• [Set exercise]:
Please edit the rows below so that every "checkbox" becomes "check box", leaving all other text unchanged.

* * *

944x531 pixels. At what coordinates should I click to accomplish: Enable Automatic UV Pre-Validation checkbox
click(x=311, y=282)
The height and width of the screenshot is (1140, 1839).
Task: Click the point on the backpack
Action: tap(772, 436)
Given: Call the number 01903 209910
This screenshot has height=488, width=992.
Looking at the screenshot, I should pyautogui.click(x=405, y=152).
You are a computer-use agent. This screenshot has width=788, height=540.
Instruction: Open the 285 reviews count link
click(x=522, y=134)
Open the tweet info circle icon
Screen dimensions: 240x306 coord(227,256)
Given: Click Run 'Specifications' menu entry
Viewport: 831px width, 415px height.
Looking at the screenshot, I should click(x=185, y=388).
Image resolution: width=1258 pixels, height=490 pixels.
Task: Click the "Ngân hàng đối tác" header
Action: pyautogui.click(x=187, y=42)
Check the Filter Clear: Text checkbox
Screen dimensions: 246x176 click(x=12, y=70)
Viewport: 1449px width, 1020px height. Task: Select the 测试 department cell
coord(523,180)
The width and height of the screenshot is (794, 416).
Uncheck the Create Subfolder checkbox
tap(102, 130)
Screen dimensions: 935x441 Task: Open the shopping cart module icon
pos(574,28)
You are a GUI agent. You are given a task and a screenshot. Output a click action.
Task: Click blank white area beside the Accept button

* * *

• [Response]:
944x531 pixels. At what coordinates should I click to accomplish: Enable Automatic UV Pre-Validation check box
click(x=311, y=282)
The height and width of the screenshot is (1140, 1839).
Task: Click the point on the backpack
Action: tap(772, 436)
Given: Call the number 01903 209910
This screenshot has height=488, width=992.
Looking at the screenshot, I should pyautogui.click(x=405, y=152).
You are a computer-use agent. This screenshot has width=788, height=540.
Instruction: Open the 285 reviews count link
click(x=522, y=134)
Open the tweet info circle icon
Screen dimensions: 240x306 coord(227,256)
Given: Click Run 'Specifications' menu entry
Viewport: 831px width, 415px height.
Looking at the screenshot, I should click(x=185, y=388).
Image resolution: width=1258 pixels, height=490 pixels.
Task: Click the "Ngân hàng đối tác" header
Action: pyautogui.click(x=187, y=42)
Check the Filter Clear: Text check box
Screen dimensions: 246x176 click(x=12, y=70)
Viewport: 1449px width, 1020px height. Task: Select the 测试 department cell
coord(523,180)
The width and height of the screenshot is (794, 416).
Uncheck the Create Subfolder check box
tap(102, 130)
Screen dimensions: 935x441 Task: Open the shopping cart module icon
pos(574,28)
You are a GUI agent. You are given a task and a screenshot. Output a click action.
Task: Click blank white area beside the Accept button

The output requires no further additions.